© Kang Seung Lee

One and J. Gallery will present Kang Seung Lee’s solo exhibition, 《Garden》, opening on Thursday, November 22. In this exhibition, Kang Seung Lee will showcase drawings, installations, and video works that honor and document the lives of Derek Jarman (1942–1994) and Oh Joonsoo (1964–1998), two individuals who actively fought for gay rights in the UK and Korea, respectively, before passing away from AIDS-related complications in the 1990s.

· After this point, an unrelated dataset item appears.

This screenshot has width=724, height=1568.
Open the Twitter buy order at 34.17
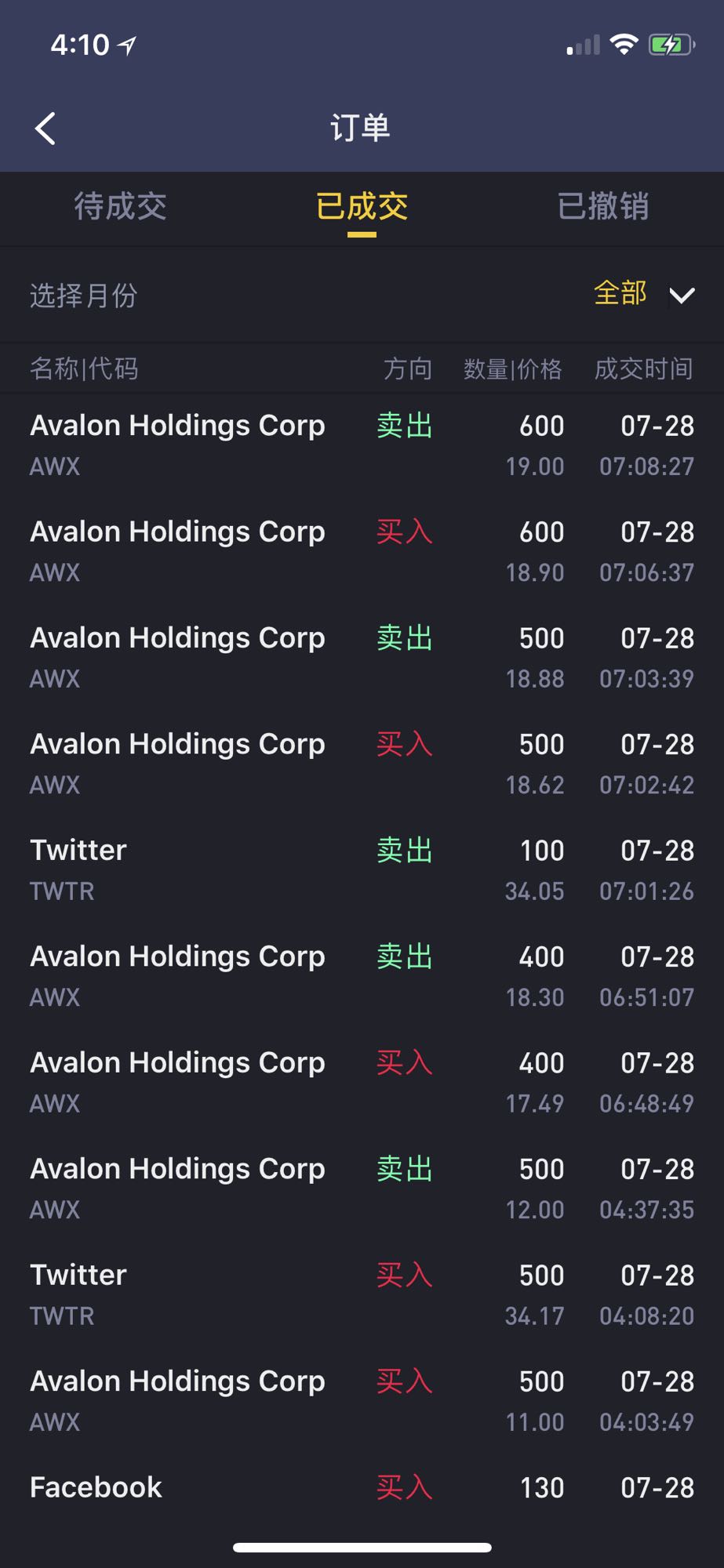[362, 1294]
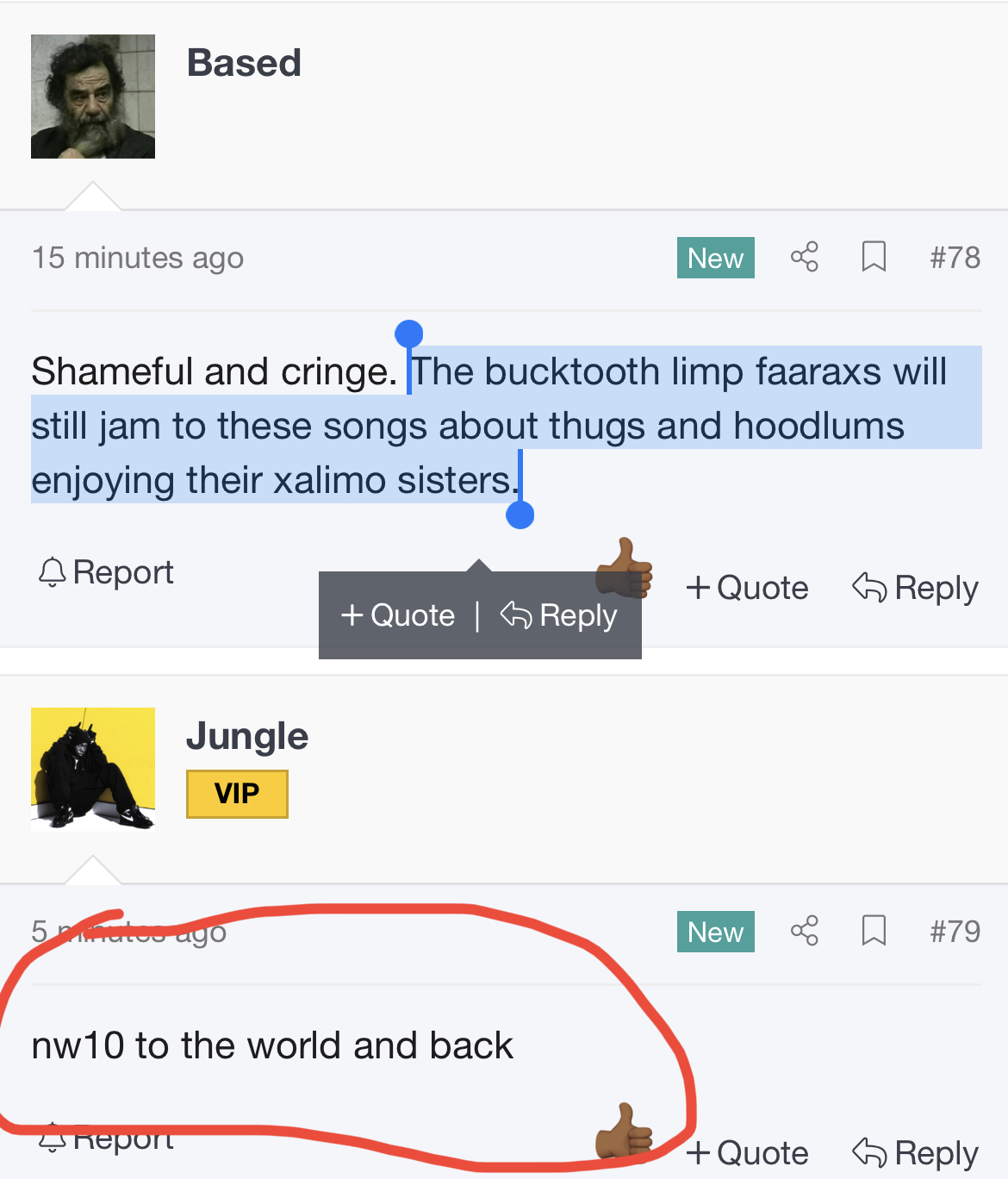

For the past two years, the artist has made multiple visits to Prospect Cottage, a garden built near a nuclear power station on the coast of Dungeness, Kent, England. This was the private garden of Derek Jarman, the British filmmaker and gay rights activist, who personally designed and cultivated it during the last five or six years of his life. Kang has collected plants that Jarman carefully selected and arranged in his garden, and he has recreated its sculptures—made by Jarman from discarded metal, driftwood, and local stones—through drawings and embroidery using gold thread. Additionally, Kang gathers stones similar to those Jarman once collected and stitches excerpts from Jarman’s garden diaries, replicating both their contents and the filmmaker’s handwriting. Through these meticulous and labor-intensive processes, Kang inscribes Jarman’s life and traces, particularly his resistance to the social stigma of AIDS and homophobia, into a powerful and poignant form of remembrance.

© Kang Seung Lee

At the same time, the artist brings the life of Oh Joonsoo, a Korean gay rights and AIDS activist who passed away at a young age, into historical recognition. The exhibition features archival records from Oh’s activism with Chingusai, a Korean male LGBTQ+ rights organization, as well as personal letters exchanged with friends, and his diaries and poems, which were later published by those close to him. By recreating these materials through drawing and embroidery, Kang not only commemorates Oh’s life but also foregrounds the lives of individuals who have resisted oppression and fought for slow yet persistent social change.

© Kang Seung Lee

In the video work presented in the exhibition, the artist performs a ritualistic gesture by collecting soil from Prospect Cottage and various sites in Seoul that hold memories of Korea’s gay community, including Namsan, Tapgol Park, and Nagwon-dong. He then cuts out parts of his drawings on handmade parchment crafted from animal hide and buries them in these locations, engaging in a performative act of both burial and documentation—an ancient ritual associated with death and memory. The collected soil is mixed and shaped into ceramic objects, which are then displayed throughout the exhibition space. Through these gestures, the artist forges connections between Derek Jarman, Oh Joonsoo, and countless other lives that have been forgotten, unveiling the history of oppression and resistance surrounding LGBTQ+ identities and AIDS. Furthermore, he reveals that the erased histories of stigma and illness have already been inscribed into the soil, plants, and objects we create and leave behind—recorded and transmitted through languages beyond human memory.